American inflation is very much a real thing. I spoke at my Passport to Freedom event this past weekend about that the idea that small changes over time can make a big impact.
Just as motivational speakers frequently suggest making tiny, tiny improvements in your life each day to yield huge results over the course of time, I discussed how this theory can work against you… bankrupting you slowly.
In that same way, inflation is a force that creeps up on society like water creeping up on a frog in a pot.
You don’t have to be a slave to inflation
The US government and their media cronies love to point to places like Thailand and Uruguay and Russia and say how “uncivilized” those cultures are because they don’t share every American ideal.
And while the financial media in the west has written the obituary for emerging markets, American inflation is as much a real force as inflation in economies that actually have solid, sustainable growth prospects.
Peter Schiff spoke about the concept of US inflation at our event this past weekend and laid waste to those who claim that things are “just fine” in the homeland.
To begin with, he noted that US inflation statistics aren’t really even accurate.
Ever since changes in the way inflation is measured in the United States twenty years ago, the government has been able to reduce the “headline number” for inflation by calculating “volatile” commodities like food prices separately from everything else.
Indices like the Consumer Price Index are merely inflation propaganda; economists have found enough holes to make it Swiss cheese.
Peter Schiff explained to us that anytime someone wants to claim that endless money printing is the right thing to do, they simply have to dismiss higher prices as some form of extremism.
When you control the numbers, you control perception.

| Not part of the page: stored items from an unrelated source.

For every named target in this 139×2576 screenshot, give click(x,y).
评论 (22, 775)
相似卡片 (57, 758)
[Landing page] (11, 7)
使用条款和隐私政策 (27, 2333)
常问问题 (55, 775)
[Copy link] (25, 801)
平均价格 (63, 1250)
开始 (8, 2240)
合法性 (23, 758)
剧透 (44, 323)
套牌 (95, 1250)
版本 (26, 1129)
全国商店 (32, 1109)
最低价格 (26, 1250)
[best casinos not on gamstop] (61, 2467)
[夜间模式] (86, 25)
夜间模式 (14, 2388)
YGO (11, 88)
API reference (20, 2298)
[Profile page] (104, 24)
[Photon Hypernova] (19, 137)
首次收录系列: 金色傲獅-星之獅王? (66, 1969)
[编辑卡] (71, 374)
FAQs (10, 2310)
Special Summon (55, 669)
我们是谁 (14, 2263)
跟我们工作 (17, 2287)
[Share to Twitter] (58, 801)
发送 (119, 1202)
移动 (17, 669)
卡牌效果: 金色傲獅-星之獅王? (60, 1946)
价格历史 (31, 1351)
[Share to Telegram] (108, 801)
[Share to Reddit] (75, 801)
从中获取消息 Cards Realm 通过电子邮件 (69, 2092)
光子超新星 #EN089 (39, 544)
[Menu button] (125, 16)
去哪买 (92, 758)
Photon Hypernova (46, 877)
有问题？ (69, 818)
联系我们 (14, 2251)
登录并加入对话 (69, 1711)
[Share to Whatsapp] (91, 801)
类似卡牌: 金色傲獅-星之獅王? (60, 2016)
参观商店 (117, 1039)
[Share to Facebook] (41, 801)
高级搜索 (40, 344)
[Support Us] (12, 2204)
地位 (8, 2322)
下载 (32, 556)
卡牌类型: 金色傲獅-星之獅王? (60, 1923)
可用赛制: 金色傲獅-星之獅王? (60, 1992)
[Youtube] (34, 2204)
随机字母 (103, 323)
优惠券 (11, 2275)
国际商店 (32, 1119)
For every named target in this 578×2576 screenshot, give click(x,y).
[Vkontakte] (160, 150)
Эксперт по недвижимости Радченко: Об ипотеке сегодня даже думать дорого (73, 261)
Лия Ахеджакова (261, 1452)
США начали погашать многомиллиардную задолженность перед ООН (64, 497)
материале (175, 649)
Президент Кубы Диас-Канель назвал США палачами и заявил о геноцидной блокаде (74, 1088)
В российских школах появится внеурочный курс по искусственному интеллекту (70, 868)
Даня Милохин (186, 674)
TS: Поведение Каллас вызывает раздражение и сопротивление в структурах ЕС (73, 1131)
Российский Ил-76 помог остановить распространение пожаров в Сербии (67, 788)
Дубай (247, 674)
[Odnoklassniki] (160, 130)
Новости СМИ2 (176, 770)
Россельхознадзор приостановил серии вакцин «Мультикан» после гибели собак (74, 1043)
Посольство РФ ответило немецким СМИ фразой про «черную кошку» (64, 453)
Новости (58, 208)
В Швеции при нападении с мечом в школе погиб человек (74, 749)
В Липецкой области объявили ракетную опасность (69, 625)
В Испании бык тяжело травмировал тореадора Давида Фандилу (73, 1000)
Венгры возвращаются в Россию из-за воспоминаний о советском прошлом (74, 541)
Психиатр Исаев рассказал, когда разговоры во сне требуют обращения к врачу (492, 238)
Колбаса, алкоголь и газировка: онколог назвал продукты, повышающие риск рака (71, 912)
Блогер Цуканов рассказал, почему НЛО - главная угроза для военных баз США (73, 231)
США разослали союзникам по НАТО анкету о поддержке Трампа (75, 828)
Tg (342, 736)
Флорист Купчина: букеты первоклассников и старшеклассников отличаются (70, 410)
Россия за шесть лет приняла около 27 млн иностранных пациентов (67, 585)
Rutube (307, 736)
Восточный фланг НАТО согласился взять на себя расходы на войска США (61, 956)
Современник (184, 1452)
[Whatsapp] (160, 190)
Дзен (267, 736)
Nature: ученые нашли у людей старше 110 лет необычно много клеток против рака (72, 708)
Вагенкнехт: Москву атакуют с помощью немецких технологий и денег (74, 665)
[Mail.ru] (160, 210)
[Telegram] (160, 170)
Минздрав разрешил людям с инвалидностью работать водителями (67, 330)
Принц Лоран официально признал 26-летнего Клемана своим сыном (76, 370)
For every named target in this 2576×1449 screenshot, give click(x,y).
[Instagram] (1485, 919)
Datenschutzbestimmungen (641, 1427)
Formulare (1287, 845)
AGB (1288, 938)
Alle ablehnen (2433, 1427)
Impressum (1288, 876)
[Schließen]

And that’s exactly what the government is doing.
Peter Schiff’s key takeaway on US inflation
Meanwhile, Peter told stories about just how bad the economy really is in the grassroots United States. Governments also fudge numbers about just how few people are unemployed, and to what degree, but using metrics like U-3 and U-6 unemployment.
Nobody really understands these numbers but they sound official and people just believe them.
Then, they make their shadow stats the “real numbers” that puppet members of the media share with a gullible public.
For instance, Peter Schiff spoke of how he had just purchased several pairs of shorts at the Gap for $5 each. After sitting on the shelf forever, the store marked them down to next to nothing.
Inflation is killing the US economy, which has few solid fundamentals to begin with other than a fading belief that “America is rich”. It’s not.
As Peter said, when China lets their currency rise and domestic demand there grows, the US will be even more screwed as the price of global goods rises along with it.
This is what happens when you don’t make anything, devalue the dollar, export endless money printing around the world, and rely on an age-old status as “reserve currency” and smoke and mirrors to keep the party going.
As Peter Schiff told us this weekend, the result is rarely pretty. Just look at any number of places that have suffered hyperinflation and you realize even 1/10th that level of shock would be disastrous to your savings.